Once upon a time, I was sitting in a University class and the professor walks in. He is known to be a stern teacher and not all that personable. He doesn’t even acknowledge us and starts writing on the board what appears to be very basic chemistry. He is writing about molarity and Avagadro’s number. The problem is, everyone in the class had signed up for something a lot more complex. Someone finally spoke up and asked, “Isn’t this supposed to by Physical Chemistry?” For those in the know, its likely the most difficult class you can take in the sciences. He kind of scoffed and looked angrily at us and began wiping off the board. Next thing you know, up go the differential equations and formulas for understanding the geometrics of a water molecule.
Kind of a different slant on this is when a beginner yogi walks into my Rocket Yoga classes. It happens almost once a week. The information sheet and website describe the classes, but I don’t think people usually read the descriptions. I mean, yoga is yoga right? [Wrong!] The description says that Rocket is a mish-mash of Ashtanga from all 6 series. And to the right column says it is “High Intensity”. So you think people would ask around.

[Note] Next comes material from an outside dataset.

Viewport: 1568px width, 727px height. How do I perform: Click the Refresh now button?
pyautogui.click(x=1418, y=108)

We start out with 5 sun saluation A’s and 4-5 sun B’s. Chair pose and wide leg forward folds. Once we get into splits, they are already fully invested in the class. But then we start into much more difficult poses not to mention throwing in some forearm stands and handstands.
Now is when they say “What have I done?!!!”

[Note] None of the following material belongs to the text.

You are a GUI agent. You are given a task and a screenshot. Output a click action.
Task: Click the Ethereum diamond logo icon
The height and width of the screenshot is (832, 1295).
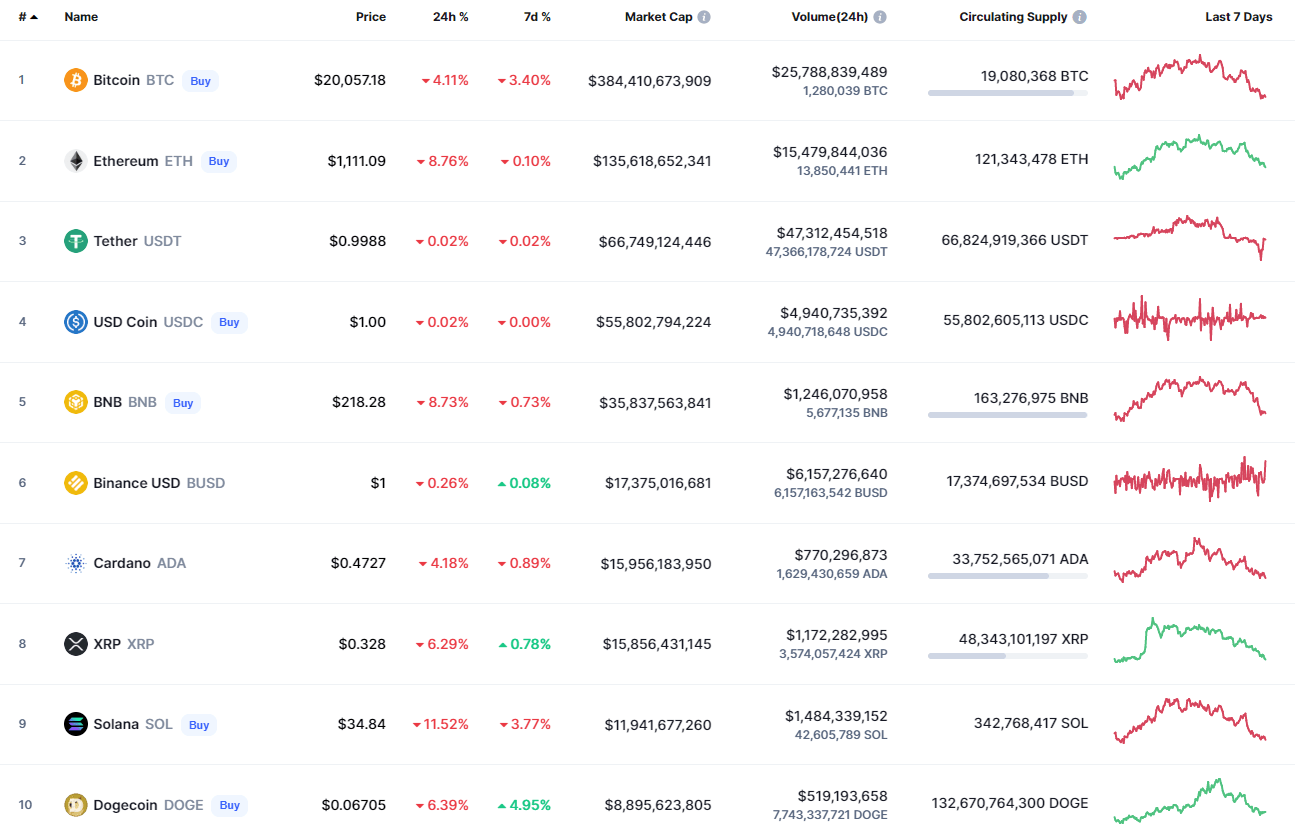point(76,161)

But its too late to back out now. I can tell by even the most basic poses that they’ve never had an Ashtanga class. Even more accomplished yogis who are strong and flexible who haven’t been taught the style of Ashtanga show their different experiences. Its not wrong, its just not how we do it in Ashtanga.

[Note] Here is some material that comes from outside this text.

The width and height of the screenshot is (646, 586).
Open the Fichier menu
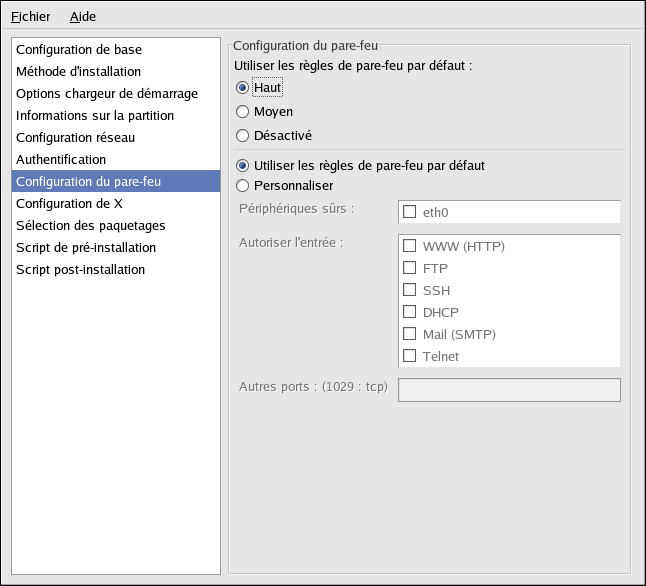[x=30, y=16]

And you know what? All of this is OK. They didn’t stumble into the wrong class. I tell everyone, do what you can do. If you need child’s pose, then by all means take it whenever you want. If you want to sit and watch when arm balances come up, go ahead. But please try if you can. I tell them to keep coming back. Maybe take some Ashtanga and other more intense classes to build strength and breath. Anyone can try Rocket and is welcome to come. I try my best to speak to every new face I see after class. Most often they don’t come back, but I’m hopeful they will try again. That’s all we can do is try our best.